**INSTRUCTIONS TO FOLLOW**
Print exactly the lines from the one containing "Image resolution: width=1127" through the last line of the entries below; the pictures stay out of the copy.
=== DATA SECTION ===
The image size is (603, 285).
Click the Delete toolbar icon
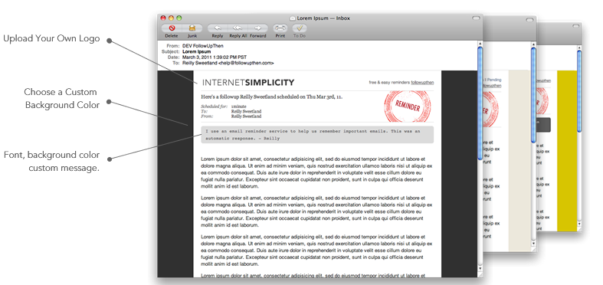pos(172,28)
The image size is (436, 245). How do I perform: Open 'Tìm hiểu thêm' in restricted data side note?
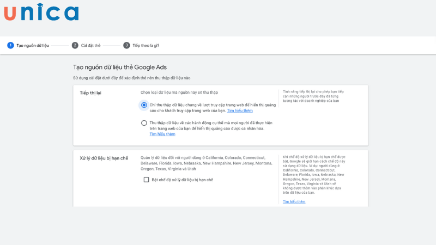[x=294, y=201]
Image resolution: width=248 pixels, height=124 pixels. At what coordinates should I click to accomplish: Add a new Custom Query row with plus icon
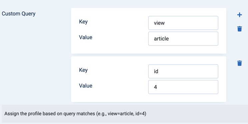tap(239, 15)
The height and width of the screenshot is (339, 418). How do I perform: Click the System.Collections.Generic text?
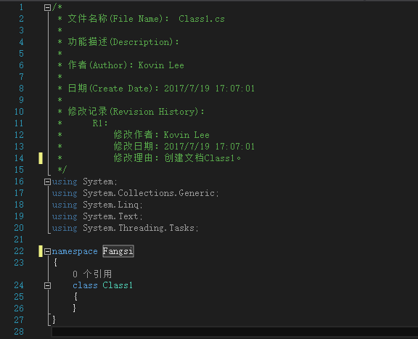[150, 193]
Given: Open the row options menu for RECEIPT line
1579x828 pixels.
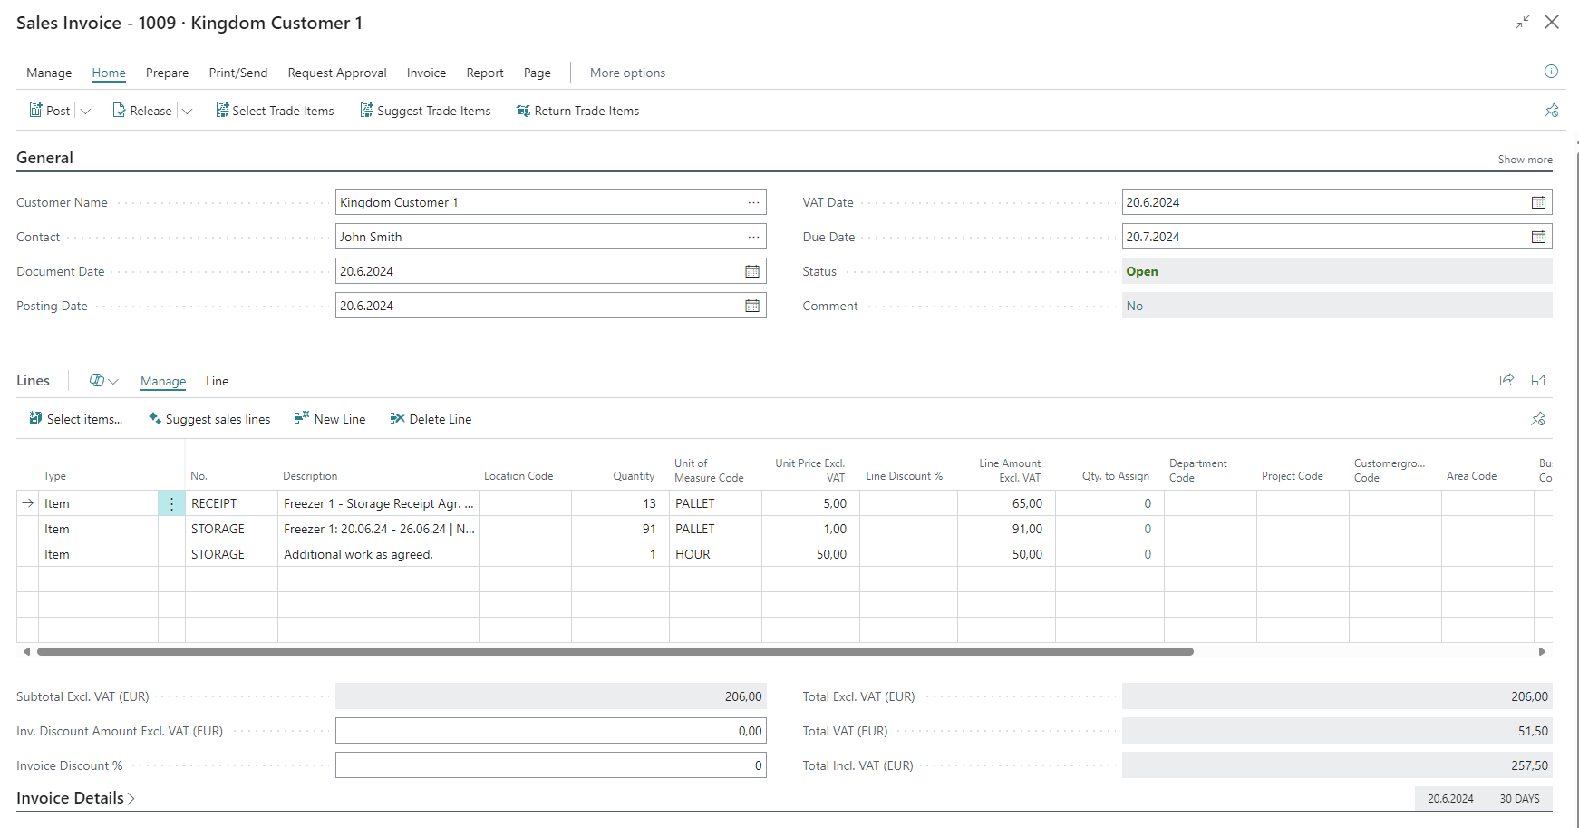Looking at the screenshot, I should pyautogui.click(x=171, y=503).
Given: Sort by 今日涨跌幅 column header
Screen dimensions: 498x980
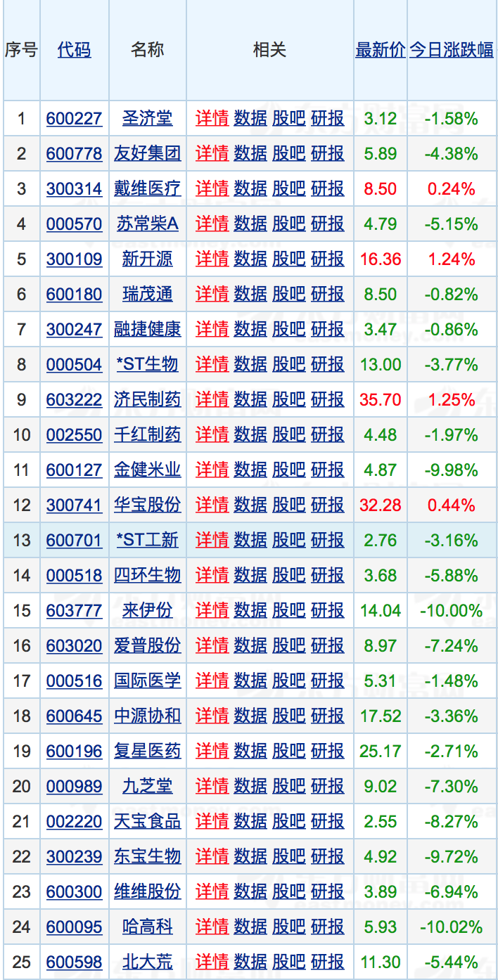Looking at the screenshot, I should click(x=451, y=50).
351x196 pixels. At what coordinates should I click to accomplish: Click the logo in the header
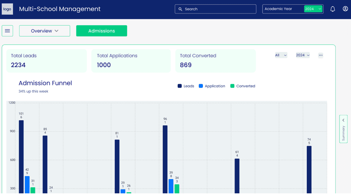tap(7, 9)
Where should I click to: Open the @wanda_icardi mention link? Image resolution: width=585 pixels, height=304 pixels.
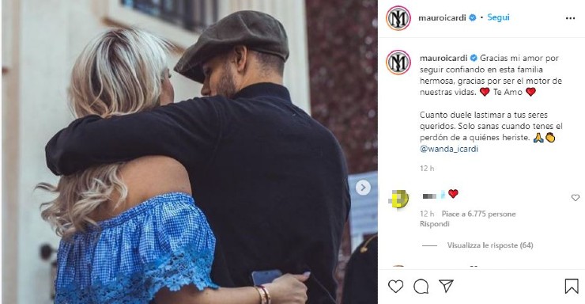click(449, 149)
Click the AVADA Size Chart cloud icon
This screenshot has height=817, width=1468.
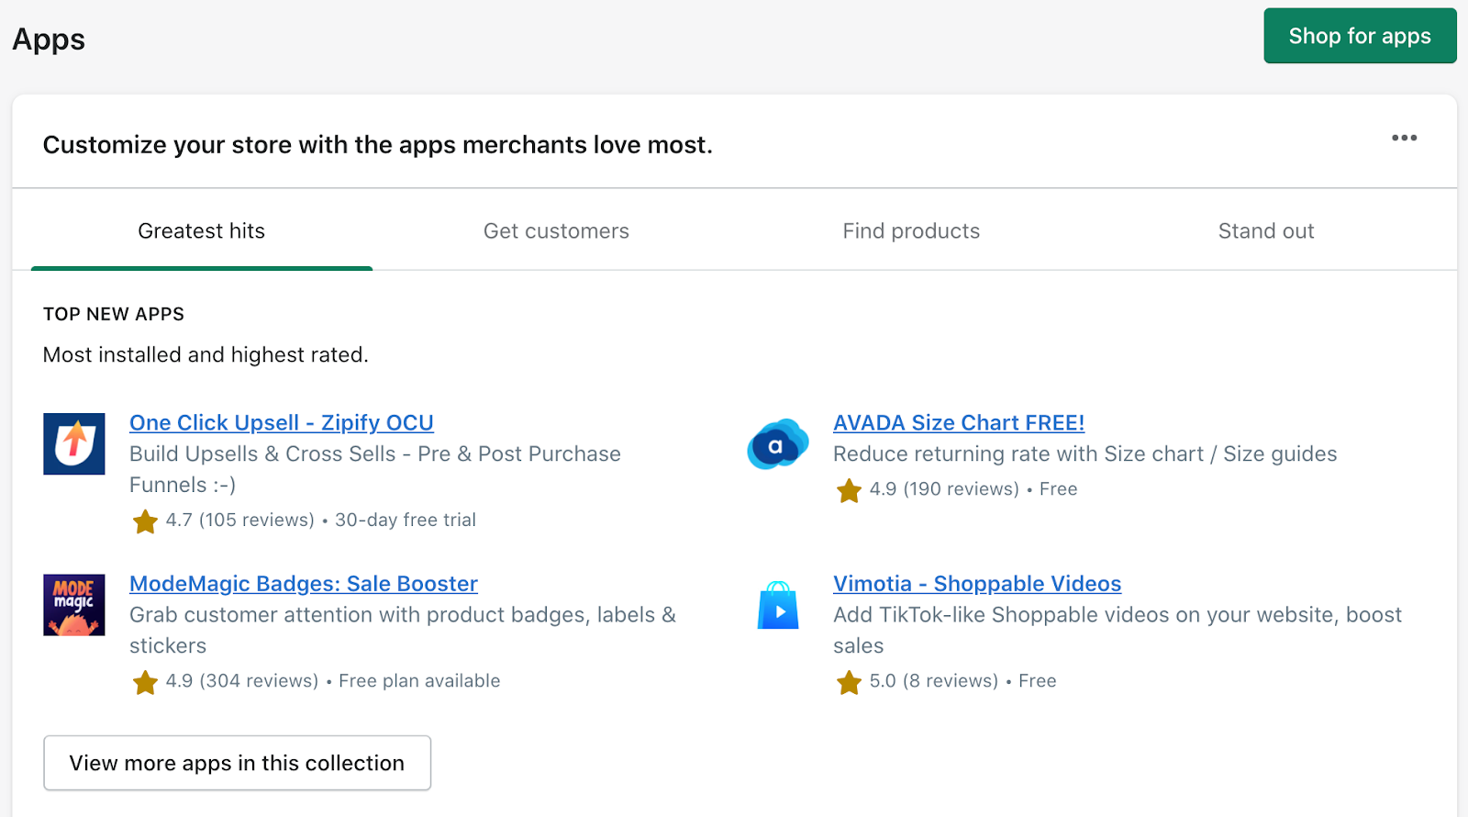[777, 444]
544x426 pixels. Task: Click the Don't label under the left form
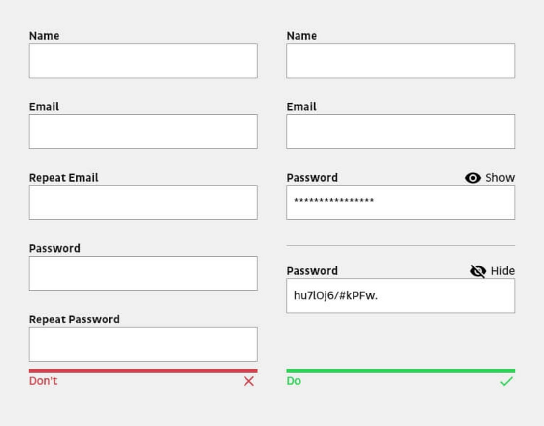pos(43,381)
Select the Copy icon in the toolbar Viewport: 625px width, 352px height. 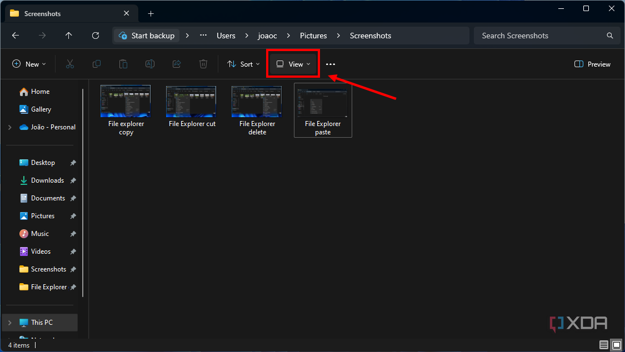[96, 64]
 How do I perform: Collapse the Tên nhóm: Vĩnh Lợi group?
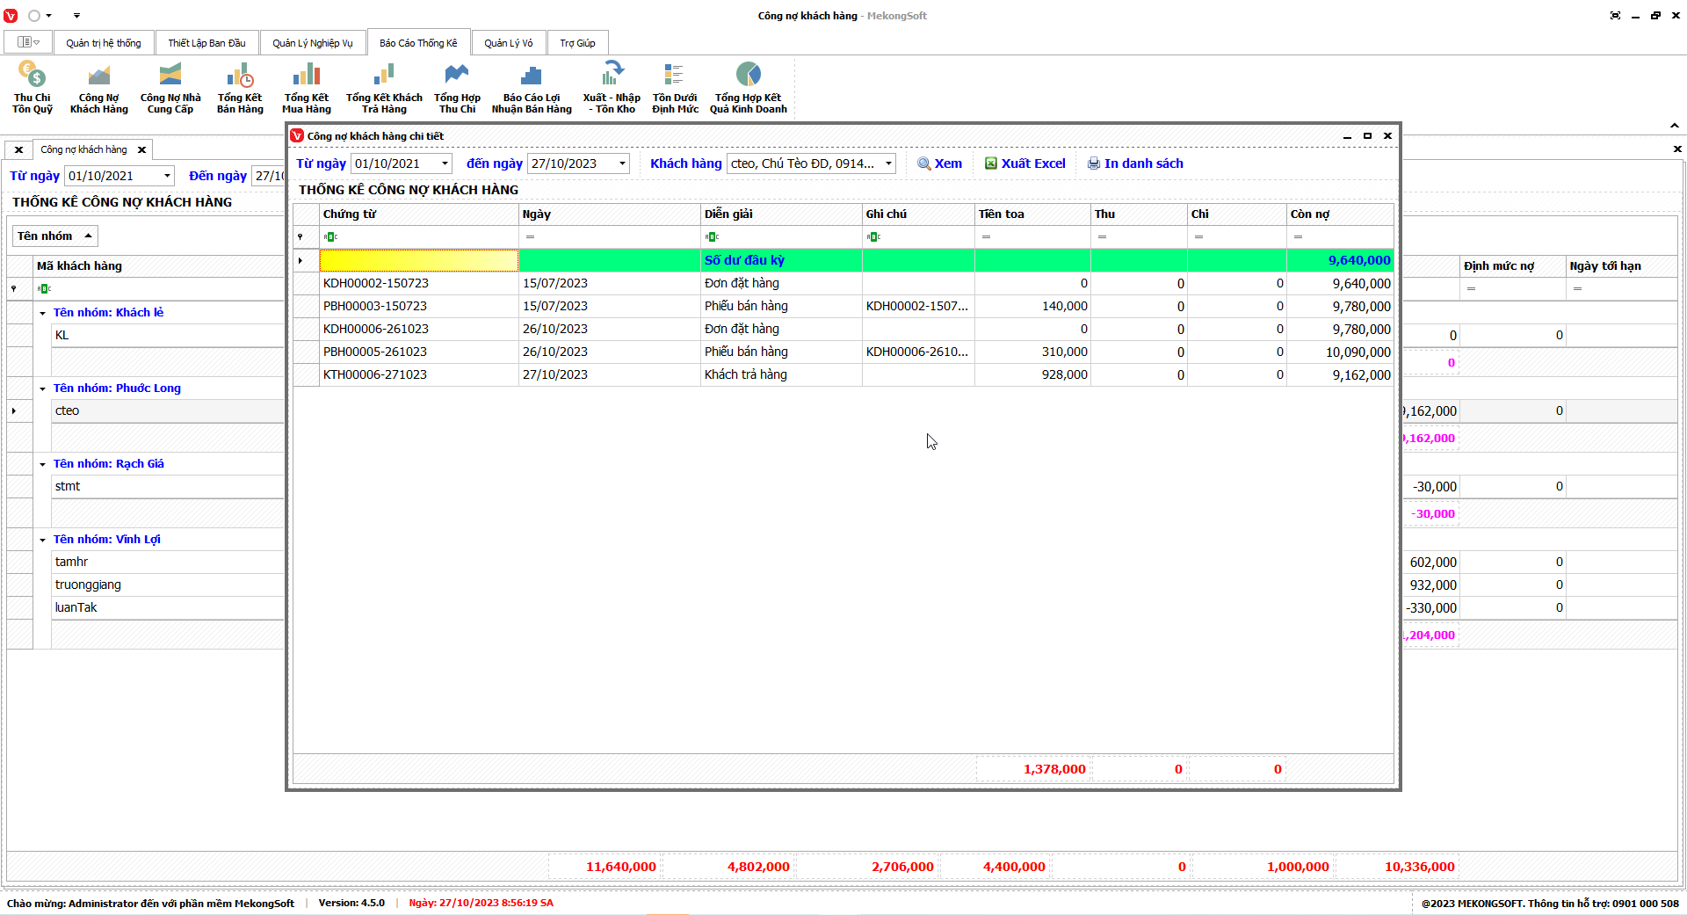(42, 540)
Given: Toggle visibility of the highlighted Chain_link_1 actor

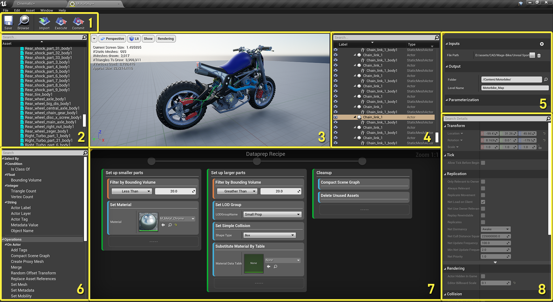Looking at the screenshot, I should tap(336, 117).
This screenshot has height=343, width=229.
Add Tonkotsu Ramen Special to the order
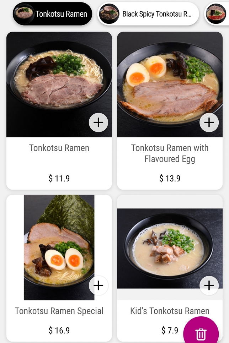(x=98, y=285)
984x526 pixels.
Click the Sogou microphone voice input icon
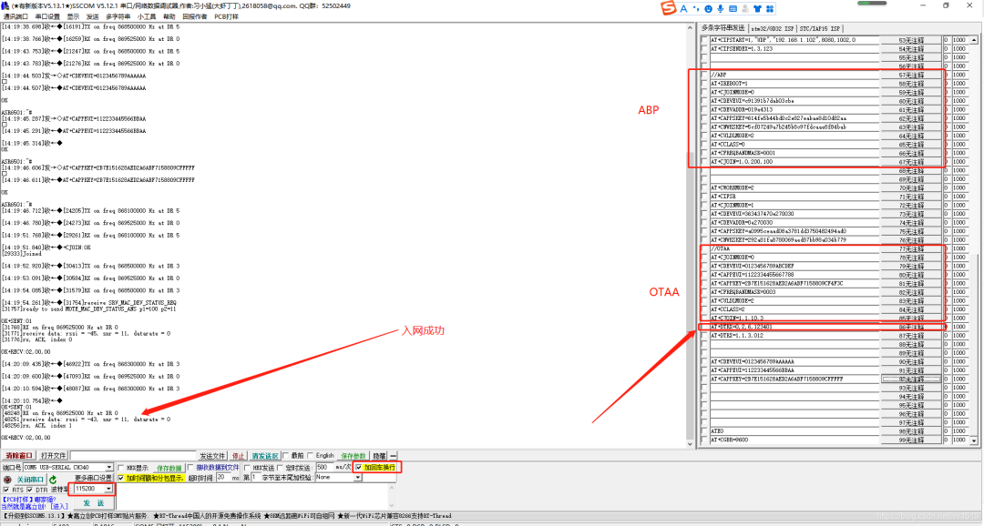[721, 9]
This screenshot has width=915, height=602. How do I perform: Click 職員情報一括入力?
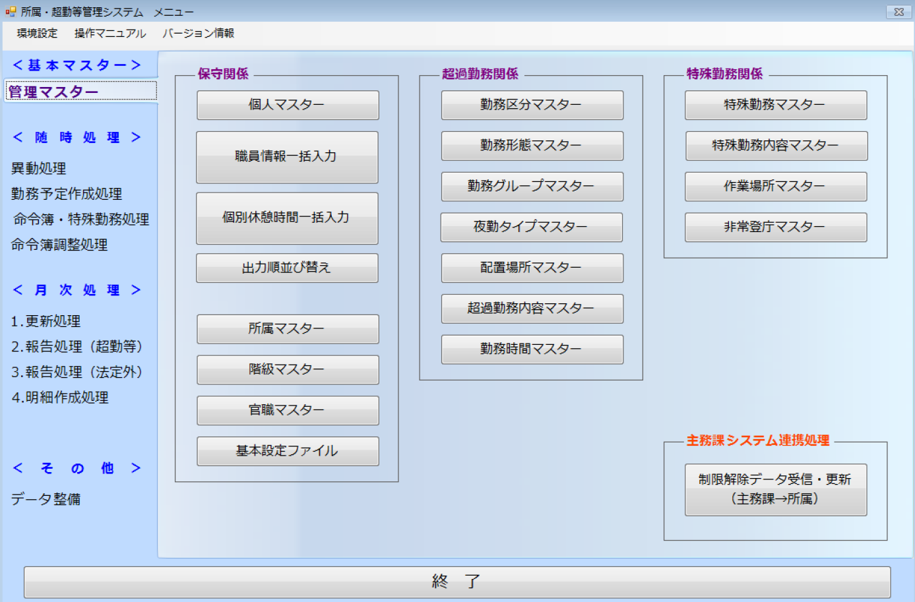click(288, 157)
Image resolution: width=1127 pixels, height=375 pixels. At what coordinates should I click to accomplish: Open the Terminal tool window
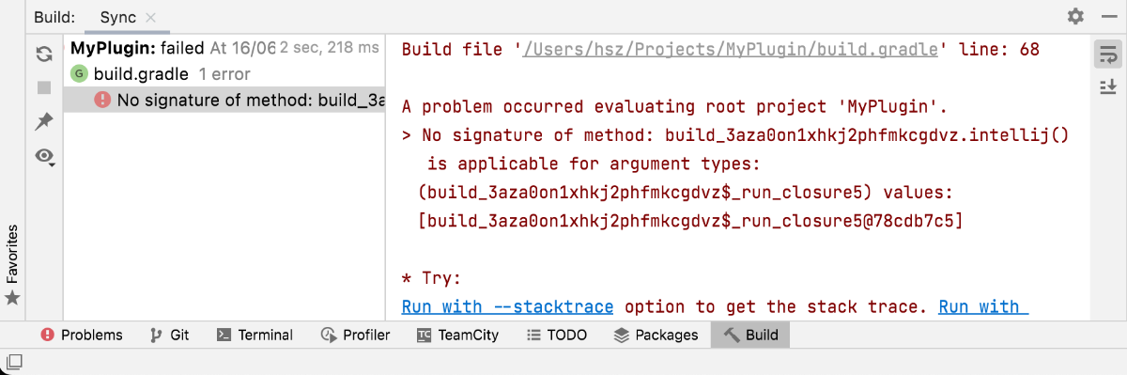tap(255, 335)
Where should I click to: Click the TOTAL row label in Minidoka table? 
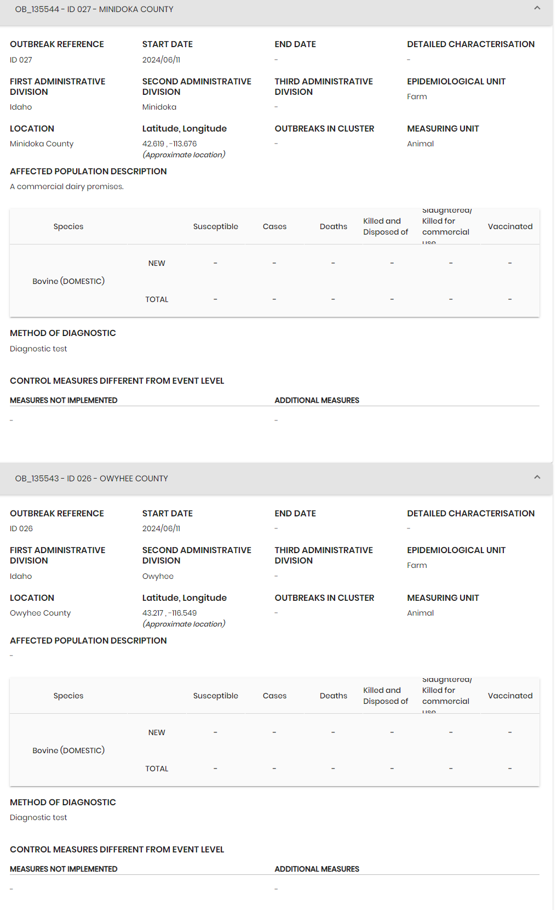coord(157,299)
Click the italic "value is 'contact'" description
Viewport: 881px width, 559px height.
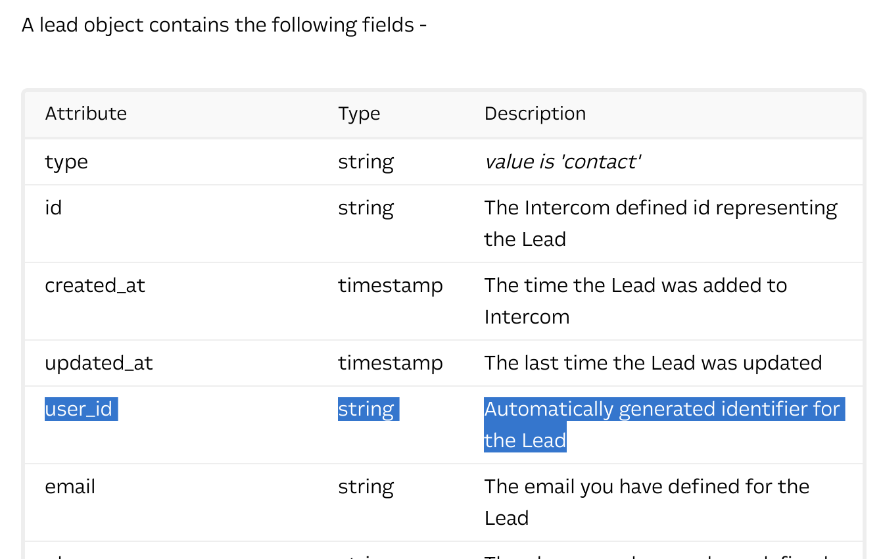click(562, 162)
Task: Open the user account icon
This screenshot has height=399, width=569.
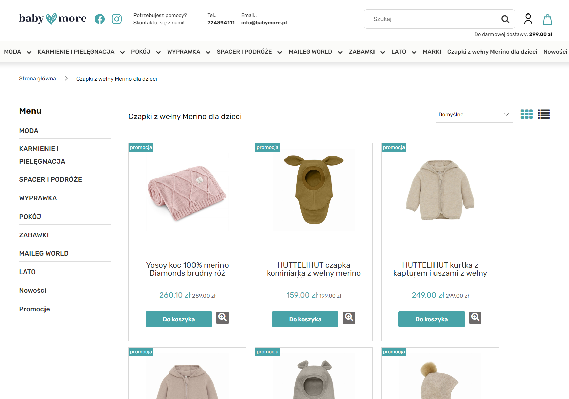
===
**FINISHED TASK**
Image resolution: width=1127 pixels, height=375 pixels. At what coordinates should I click to accomplish: Open the Terminal tool window
tap(255, 335)
Where should I click to: Click the TOTAL row label in Minidoka table? 
coord(157,299)
Click the italic "value is 'contact'" description
Viewport: 881px width, 559px height.
click(562, 162)
Task: Open the user account icon
This screenshot has height=399, width=569.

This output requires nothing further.